A administração da Volkswagen Autoeuropa, em Palmela, quer dar um “prémio” de 400 euros para “atenuar os efeitos da inflação”, recusando assim o aumento extraordinário na ordem dos 5% pedido pelos trabalhadores. Trata-se de um novo braço-de-ferro que pode ameaçar a paz social conseguida em Março passado, e que surge numa altura em que a fábrica se “despede” do modelo Sharan, cuja produção cessa neste mês de Outubro, ao fim de 27 anos de construção exclusiva em Portugal.

Para a Comissão de Trabalhadores (CT), que representa cerca de 5100 funcionários, a decisão de um pagamento único em vez de um aumento extraordinário é “inaceitável”. Em Março, os trabalhadores anuíram a aumentos de 2%, com uma subida mínima de 30 euros, quando aprovaram em referendo o acordo laboral de 2022/2023. Porém, como diz Rogério Nogueira, coordenador da CT, a conjuntura “alterou-se drasticamente” desde então.

“Em Março havia uma previsão para a inflação que não se cumpriu e os trabalhadores estão confrontados com uma enorme perda do poder de compra. Havia também uma previsão dramática em termos de produção na fábrica, de apenas 200 mil carros produzidos em Palmela devido à crise dos semicondutores, mas agora já estamos a apontar para uma produção muito acima, de 230 mil unidades este ano”, frisa o mesmo porta-voz dos trabalhadores, em declarações ao PÚBLICO.

A 21 de Outubro, o mesmo órgão comunicou à fábrica que, no actual cenário, tinha proposto nesse dia à administração um aumento salarial extraordinário de 5%, a pagar em Dezembro, com retroactivos a Julho deste ano. Além disso, exigia uma revisão do aumento previsto para 2023, que é também de 2%, como ficou estipulado no acordo laboral fechado em Março, acertando-se esse aumento pelo valor da inflação final de 2022, menos o aumento extraordinário.

Ou seja, se a inflação de 2022 for de 8%, por exemplo, o aumento salarial de 2023 na Autoeuropa passaria a ser de 3% em vez de 2% (8% de inflação menos 5% de aumento extraordinário dá 3%, ou seja, os 2% já previstos mais 1% de correcção)

Na sexta-feira, 28 de Outubro, a empresa deu a sua resposta: em vez de aumentos, oferece um pagamento único de 400 euros, a realizar em Novembro, para todos os funcionários por igual. Uma solução que a CT recusa e que pode colocar em causa a paz social na fábrica, alerta o seu coordenador.

Será possível uma paralisação, uma greve, de protesto? “Todos os cenários são possíveis e estão em aberto, mas a CT está a trabalhar para manter a paz social. Agora, é preciso que a empresa faça também a sua parte”, responde o coordenador da CT.

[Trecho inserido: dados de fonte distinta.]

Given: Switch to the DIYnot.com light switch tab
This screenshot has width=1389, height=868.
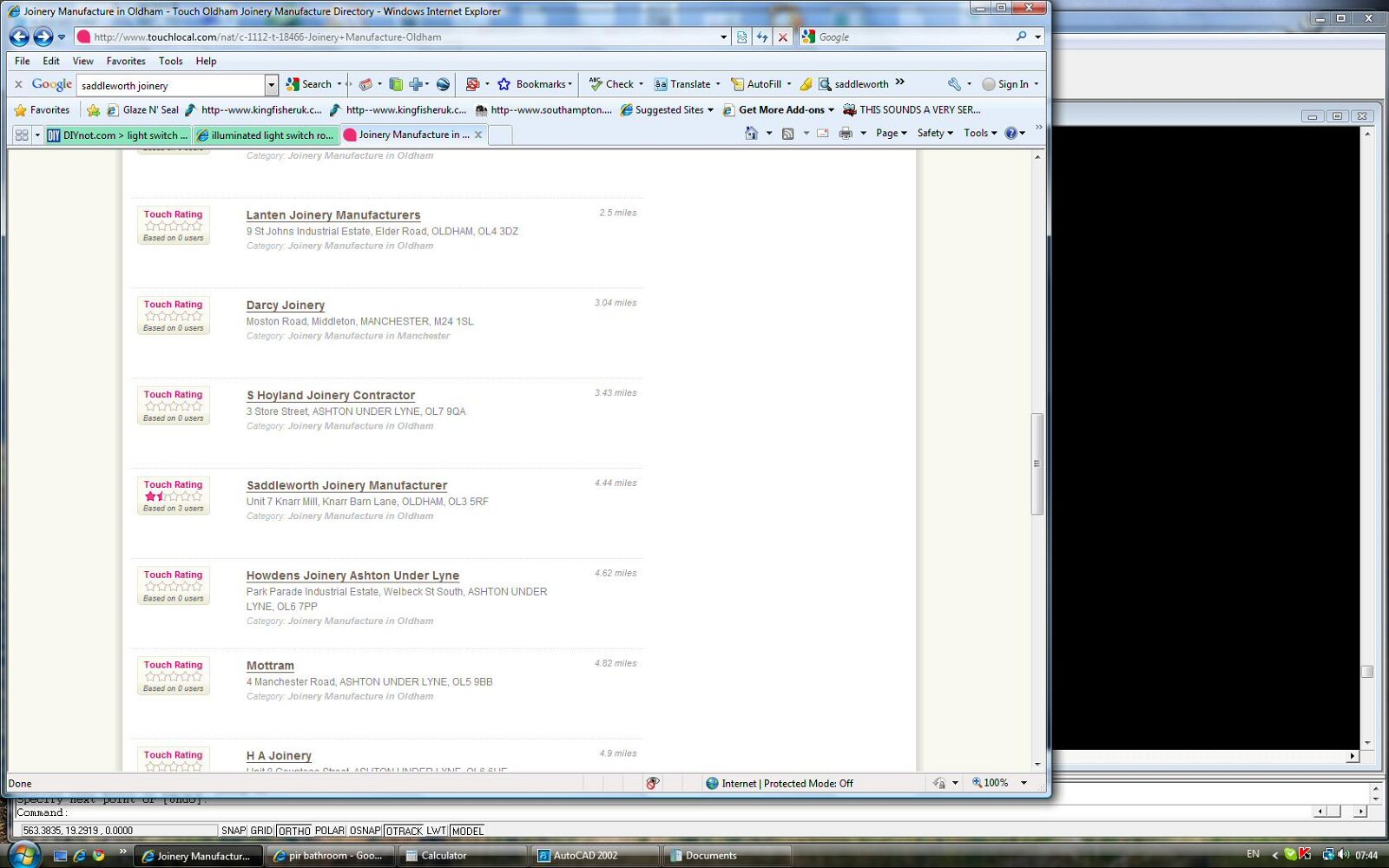Looking at the screenshot, I should tap(118, 135).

“A empresa tem condições para fazer um aumento extraordinário pelo menos em Dezembro. Vamos ultrapassar as expectativas da produção. Ninguém entende que, quando estamos a bater recordes de vendas e somos das melhores fábricas do grupo, os trabalhadores corram o risco de serem prejudicados e duramente atingidos por uma conjuntura que é muito diferente da que existia em Março quando negociamos o acordo. A paz social consegue-se com a colaboração dos dois lados, é preciso um compromisso dos dois lados. Pela nossa parte, pelo lado dos trabalhadores, estamos a fazer a nossa parte. Do lado da empresa ainda haverá muito a fazer”, argumenta o mesmo representante.

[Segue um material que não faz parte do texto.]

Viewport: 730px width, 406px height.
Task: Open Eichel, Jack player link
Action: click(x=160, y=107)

Na Alemanha, onde está a sede do grupo Volkswagen, decorrem actualmente negociações em torno de um novo acordo laboral.

No comunicado distribuído ontem aos funcionários em Portugal, a CT diz que “não aceita que, numa empresa que se prepara para atingir um dos seus melhores anos em volume de produção se apresente uma solução completamente descabida” face ao que “deveria ser a responsabilidade social para com os seus trabalhadores”.

A proposta de um pagamento único de 400 euros mostra, segundo a CT, “uma total falta de respeito e consideração por quem realmente contribui para os grandes resultados que a Autoeuropa tem atingido”. Para os trabalhadores, a paz social pode vir a ser “perturbada” pela “intransigência” da equipa de gestão em Palmela.

Na agenda não há reuniões com a administração, mas já há plenários de trabalhadores, nos dias 8 e 9 de Novembro, bem como reuniões com sindicatos.